GOAL OF THE EXERCISE -> Could each entry below be printed again exactly as given?

DATA ->
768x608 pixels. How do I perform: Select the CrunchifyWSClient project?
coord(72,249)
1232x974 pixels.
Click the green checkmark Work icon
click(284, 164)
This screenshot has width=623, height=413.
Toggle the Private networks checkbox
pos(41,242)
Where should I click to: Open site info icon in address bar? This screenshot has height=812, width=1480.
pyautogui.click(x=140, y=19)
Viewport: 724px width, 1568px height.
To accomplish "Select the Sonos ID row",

EXERCISE ANSWER ->
768x608 pixels. How do I perform: Select the CrunchifyWSClient project?
coord(72,249)
1232x974 pixels.
Click the green checkmark Work icon
click(284, 164)
This screenshot has width=623, height=413.
Toggle the Private networks checkbox
pos(41,242)
Where should I click to: Open site info icon in address bar? This screenshot has height=812, width=1480.
pyautogui.click(x=140, y=19)
Viewport: 724px width, 1568px height.
To accomplish "Select the Sonos ID row",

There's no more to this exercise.